The Ukrainian Election Commission's announcement that Kremlin-backed Prime Minister Viktor Yanukovych was ahead of Western-leaning candidate Viktor Yushchenko with nearly all the votes counted galvanized dismay and anger Monday among many of the former Soviet republic's 48 million people.
During Tuesday's emergency session of the national parliament, Yushchenko's supporters aim to vote no-confidence in the election commission and annul the official results.
If the parliament doesn't take action to solve the crisis, "we will have no choice but to block roads, airports, seize city halls," said Yuliya Tymoshenko, a Yushchenko ally.

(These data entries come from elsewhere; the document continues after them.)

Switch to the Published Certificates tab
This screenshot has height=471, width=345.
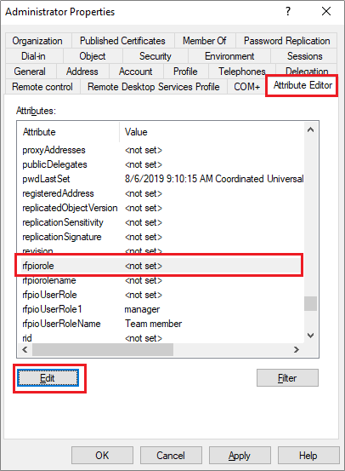122,41
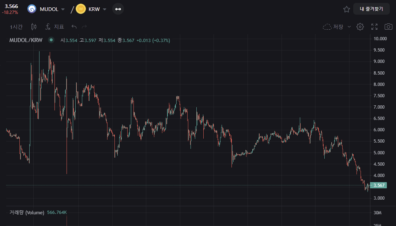Open the 1시간 time interval menu

[16, 27]
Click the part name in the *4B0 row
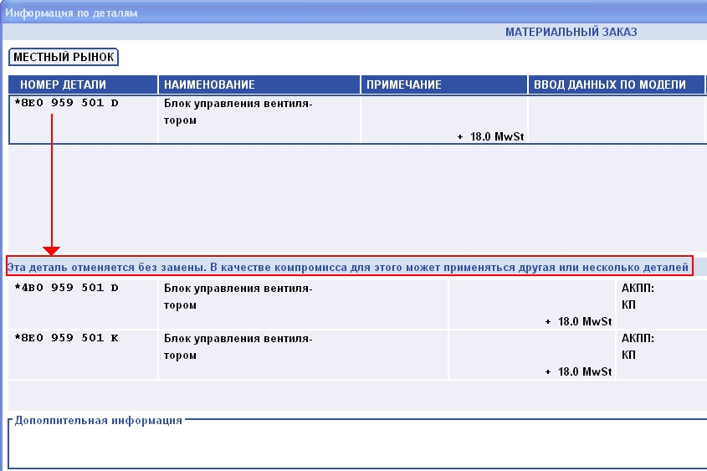 click(x=238, y=297)
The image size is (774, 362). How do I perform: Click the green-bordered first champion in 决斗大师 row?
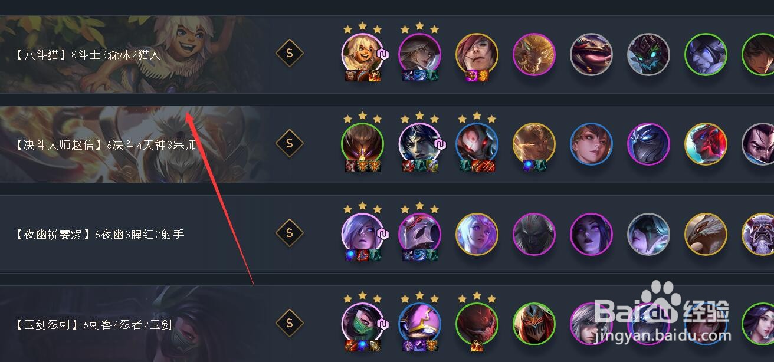click(362, 144)
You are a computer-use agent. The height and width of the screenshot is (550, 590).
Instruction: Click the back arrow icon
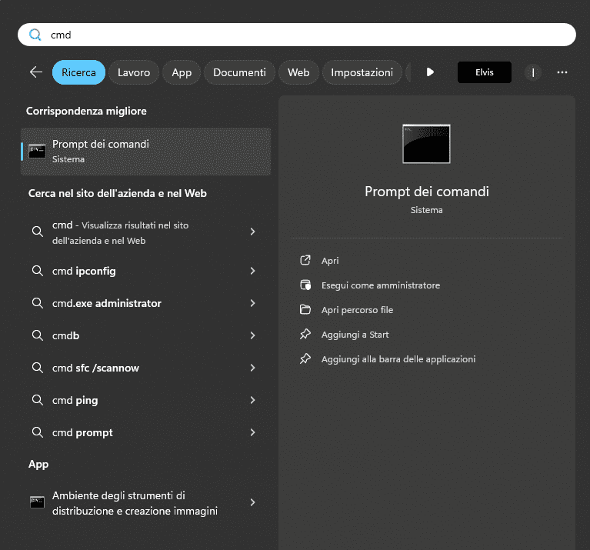(35, 72)
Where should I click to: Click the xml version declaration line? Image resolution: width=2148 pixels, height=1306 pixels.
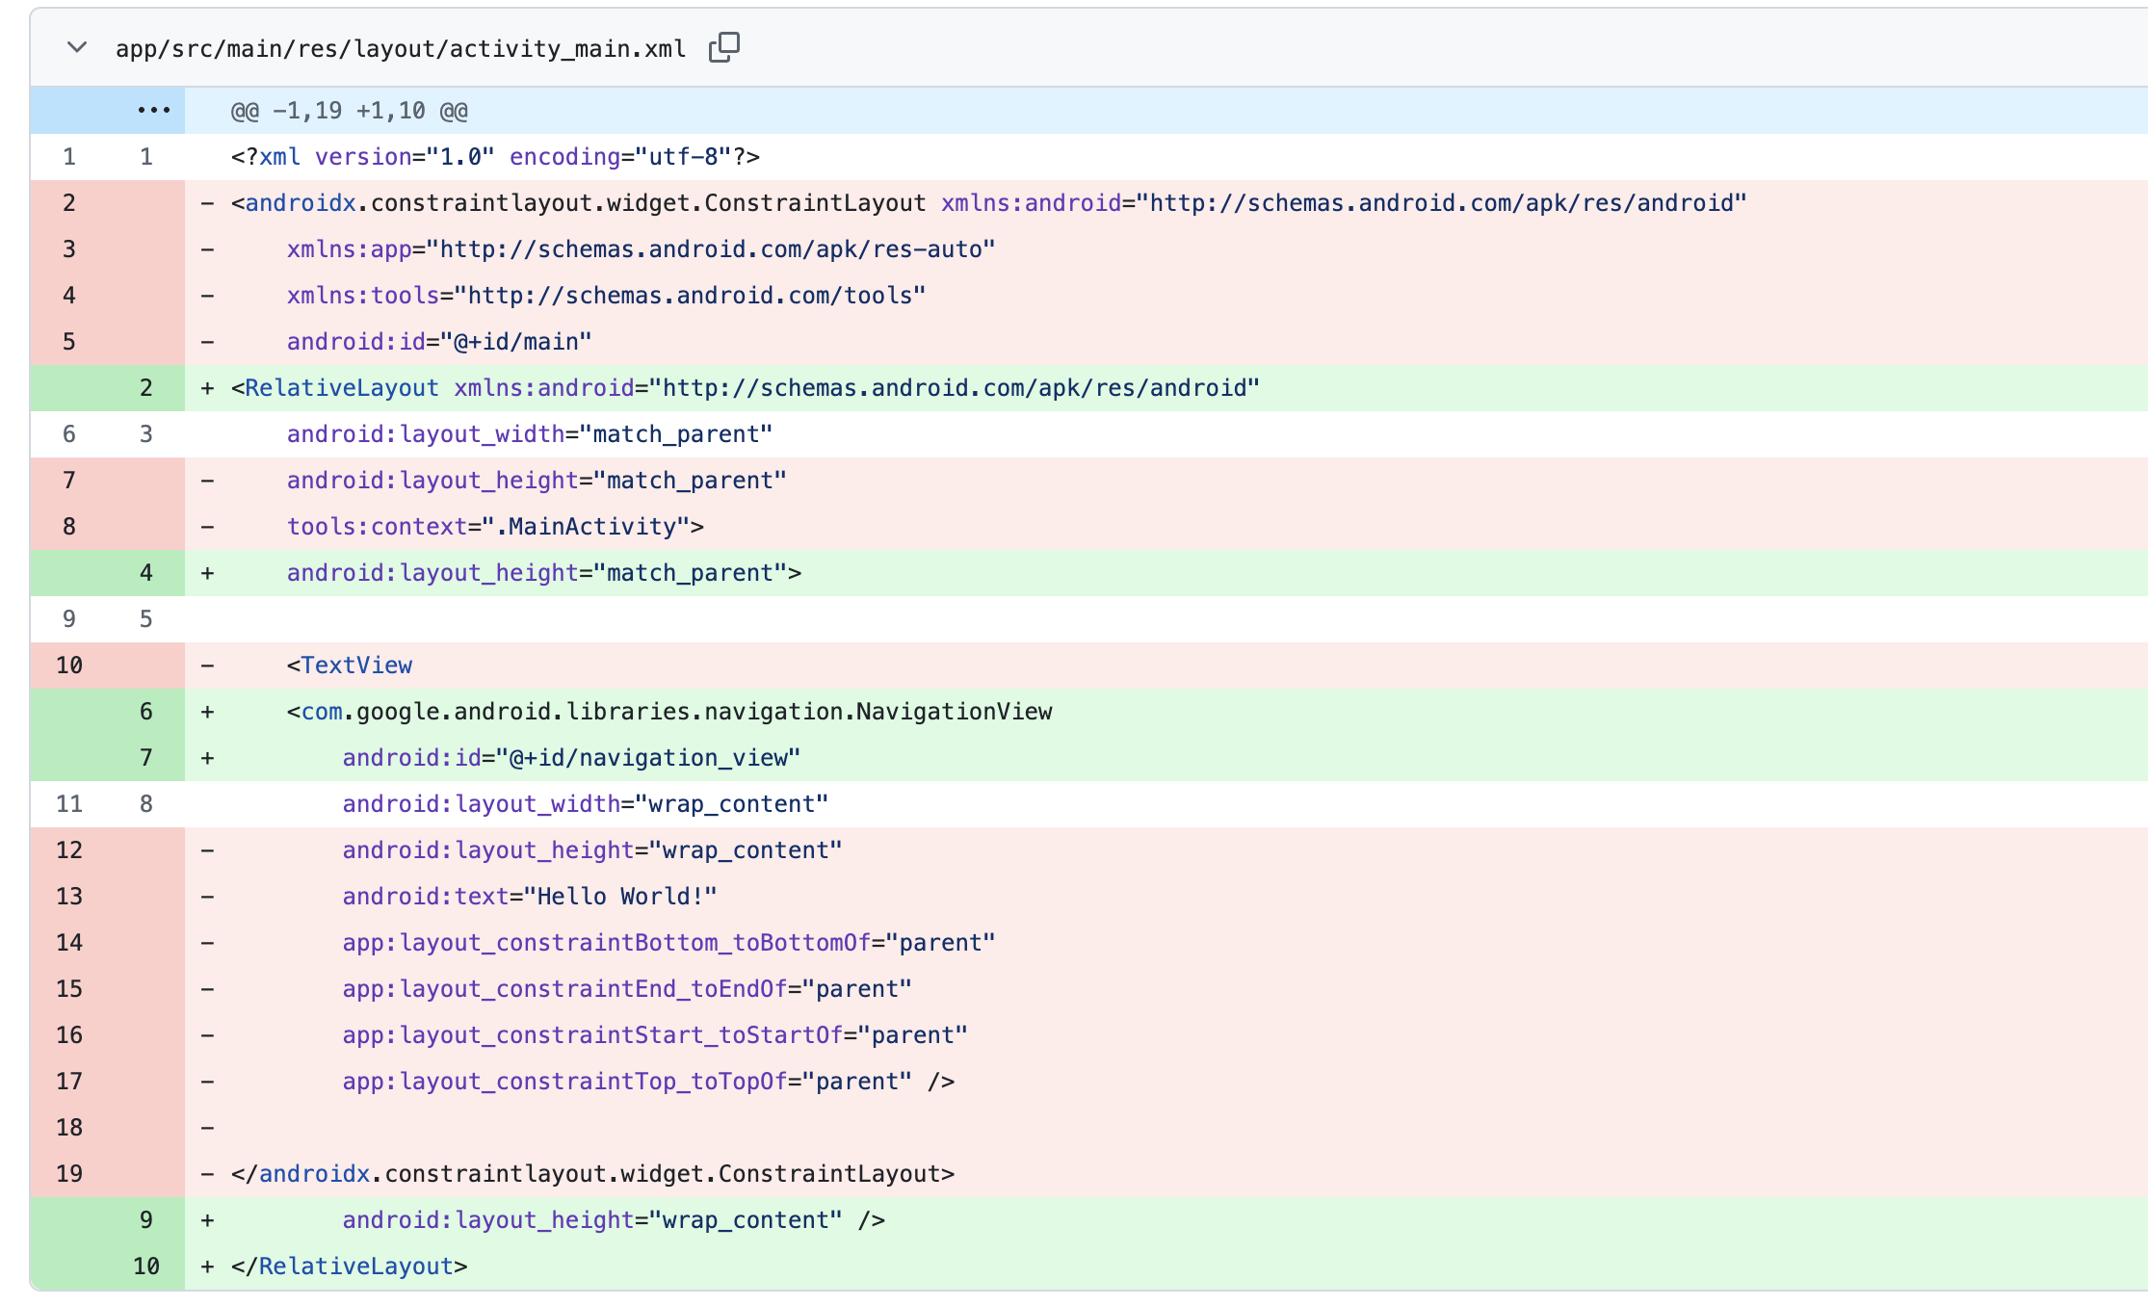click(495, 157)
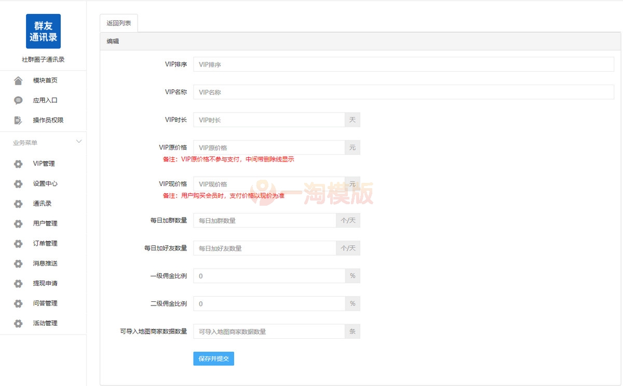Viewport: 623px width, 386px height.
Task: Click the gear icon beside 订单管理
Action: click(x=18, y=243)
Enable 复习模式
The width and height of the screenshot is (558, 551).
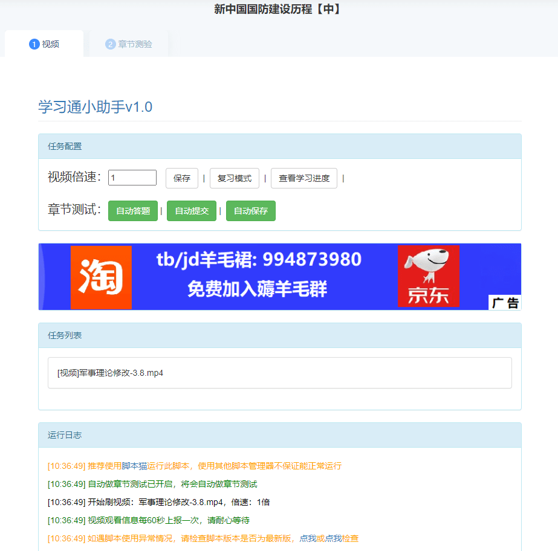click(x=235, y=178)
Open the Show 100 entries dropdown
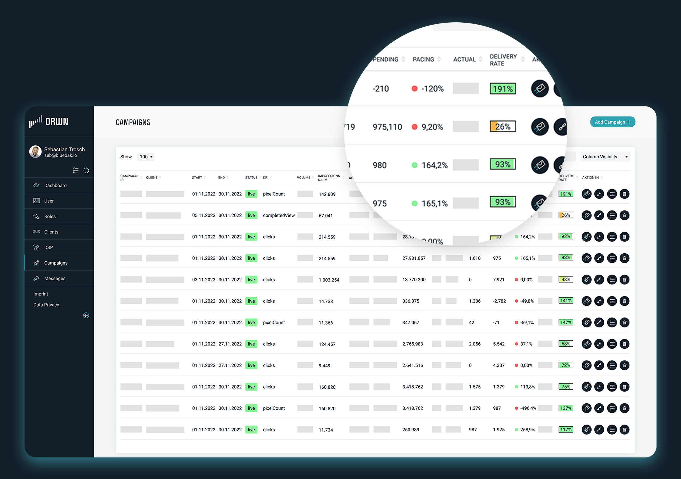The width and height of the screenshot is (681, 479). (x=146, y=157)
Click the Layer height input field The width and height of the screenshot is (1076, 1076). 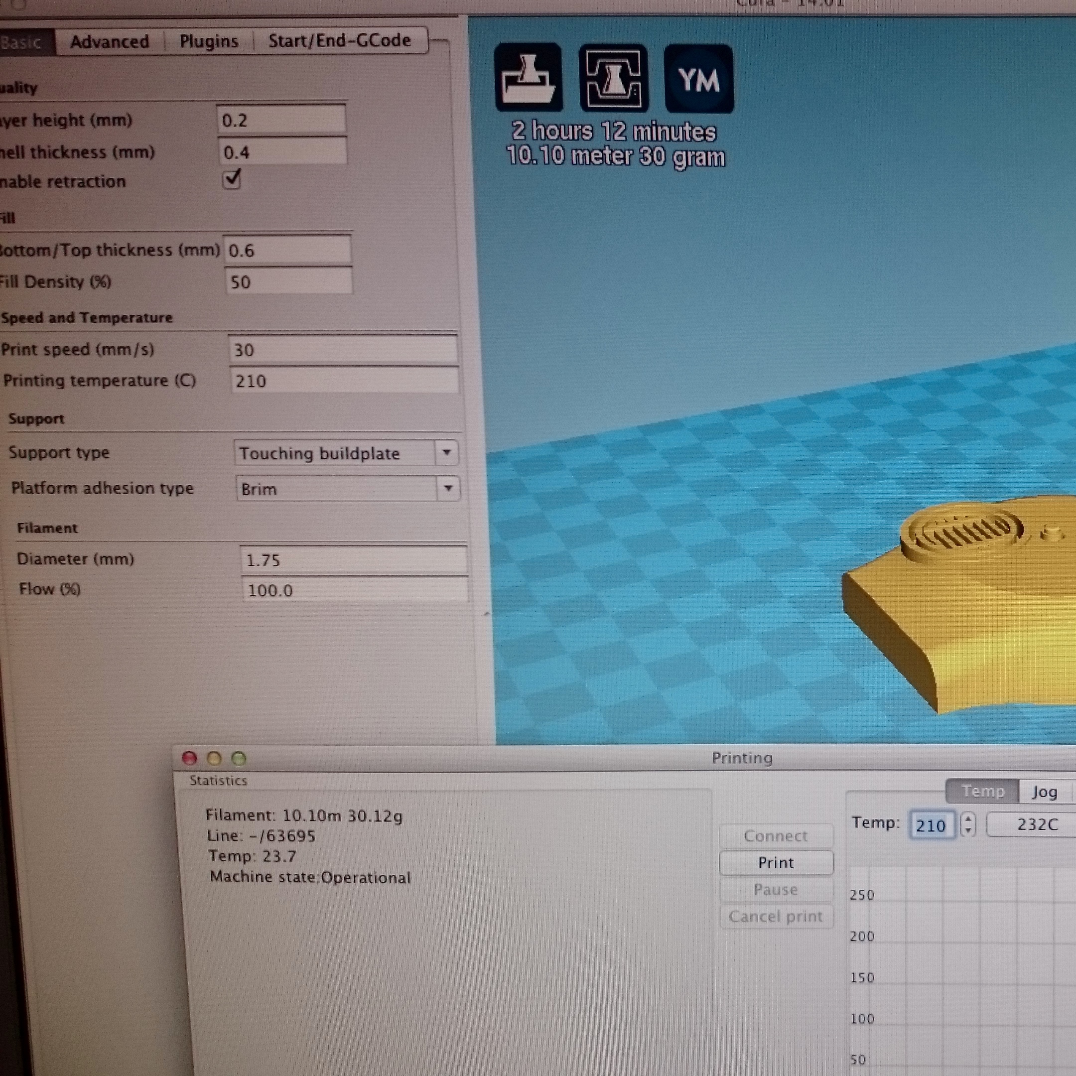(x=281, y=120)
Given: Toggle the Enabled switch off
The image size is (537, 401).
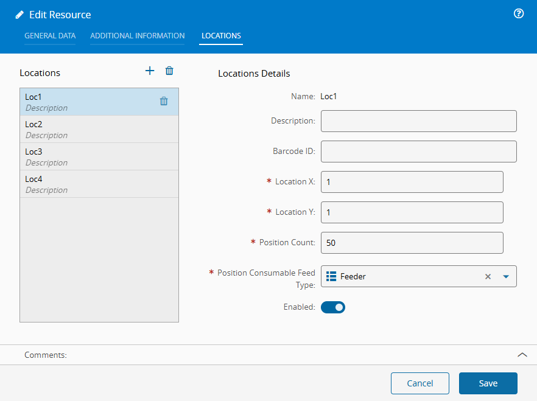Looking at the screenshot, I should point(333,307).
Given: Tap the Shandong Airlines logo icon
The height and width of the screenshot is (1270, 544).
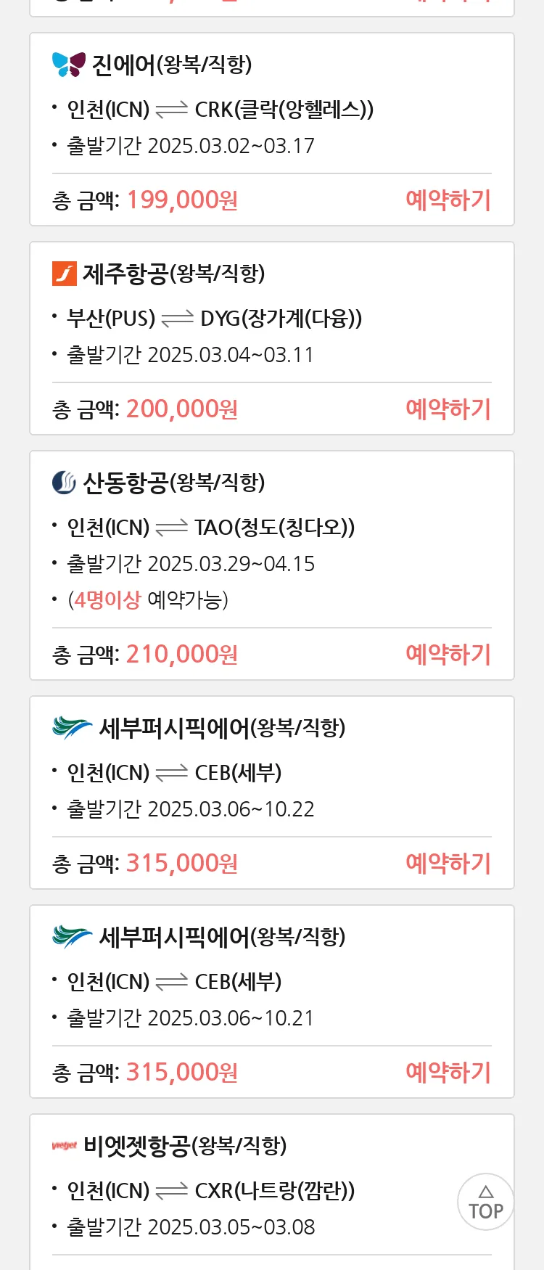Looking at the screenshot, I should (x=65, y=483).
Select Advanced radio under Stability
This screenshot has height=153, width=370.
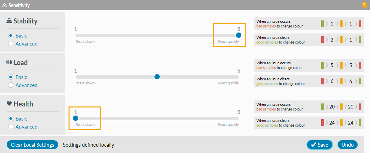click(x=11, y=44)
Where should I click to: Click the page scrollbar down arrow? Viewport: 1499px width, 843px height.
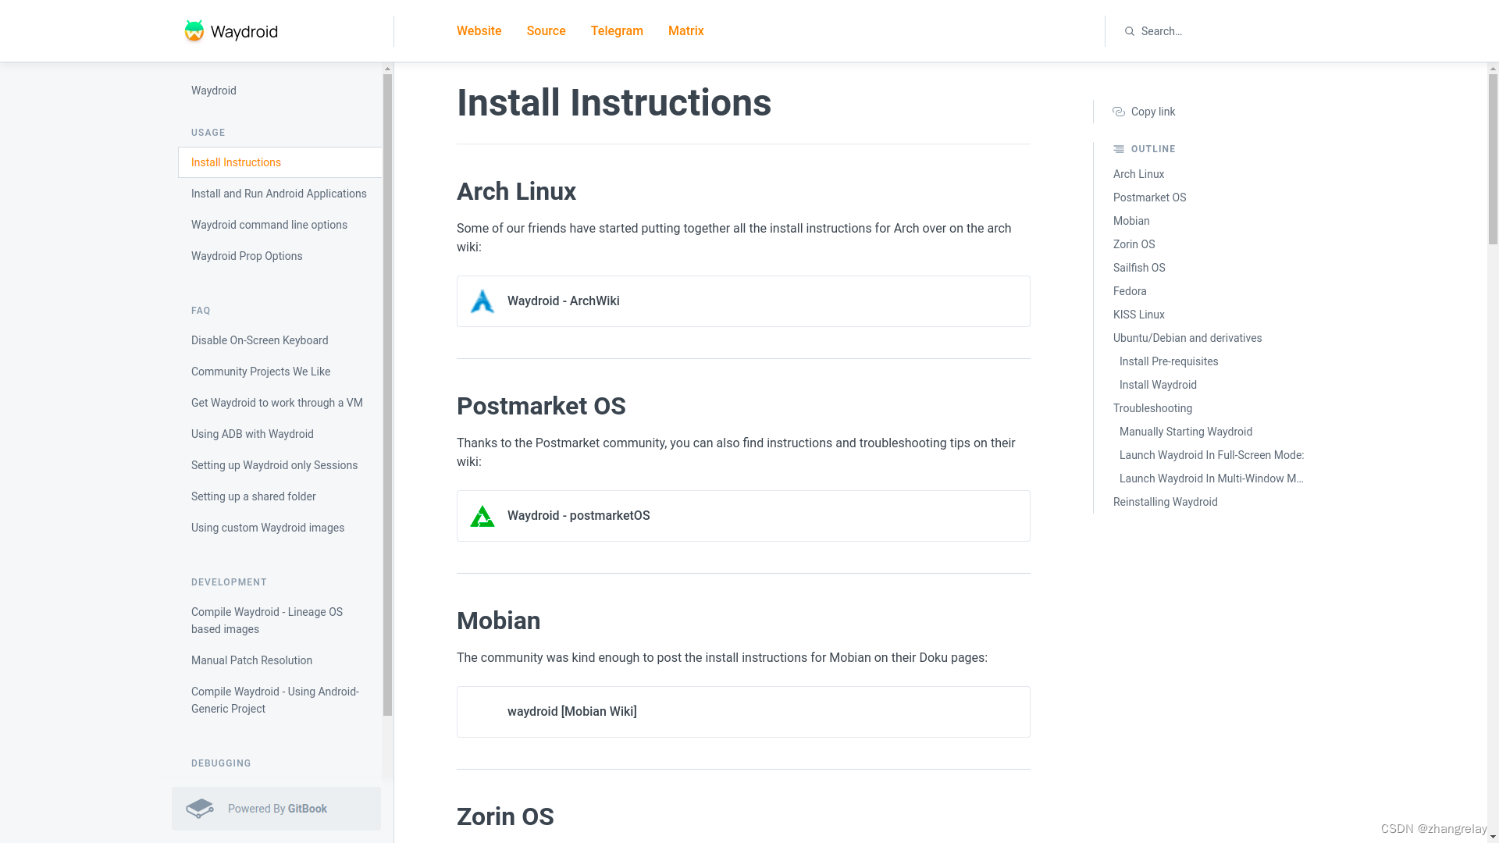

Following a rally that attracted tens of thousands of Yushchenko supporters to the capital's main Independence Square, demonstrators jammed the city's main avenue for several blocks, using heavy iron benches to set up barricades. Fears were high that frustrations could boil over into violence, and busloads of special forces have been brought into the city in recent days and deployed near the Central Election Commission and other government buildings.
As protesters milled outside the capital's city council building Monday, its members inside passed a resolution calling on the national parliament not to recognize the election results.
The governments of four other sizable cities -- Lviv, Ternopil, Vinnytsia and Ivano-Frankivsk -- announced Monday they had recognized Yushchenko as president, and some 20,000 protesters rallied in Lviv.
Russian President Vladimir Putin sent a statement to Yanukovych late Monday to congratulate him, but a group of international observers described Sunday's balloting as severely flawed.
Senator Richard Lugar, chairman of the US Senate's Foreign Relations Committee, voiced the strongest objection, saying in Kiev that there had been "a concerted and forceful program of election-day fraud and abuse." He called on outgoing President Leonid Kuchma "to review all of this and take decisive action in the best interests of the country."
The EU also called for an urgent review of the results and said Ukrainian ambassadors would be summoned to capitals of member states and briefed about its "serious concerns."
Yushchenko foes warned that the reformist's supporters gathering in the square could try to foment civil unrest with the aim of seizing power.
Yanukovych, in televised comments, called for national unity and said, "I categorically will not accept the actions of certain politicians who are now calling people to the barricades. This small group of radicals has taken upon itself the goal of splitting Ukraine."
Protesters have set up tents on Independence Square and along Kiev's main avenue.
Although official results, with more than 99 percent of precincts counted, showed Yanukovych leading with 49.42 percent to his challenger's 46.70 percent, several exit polls had found Yushchenko the winner, one by a margin of 11 percentage points.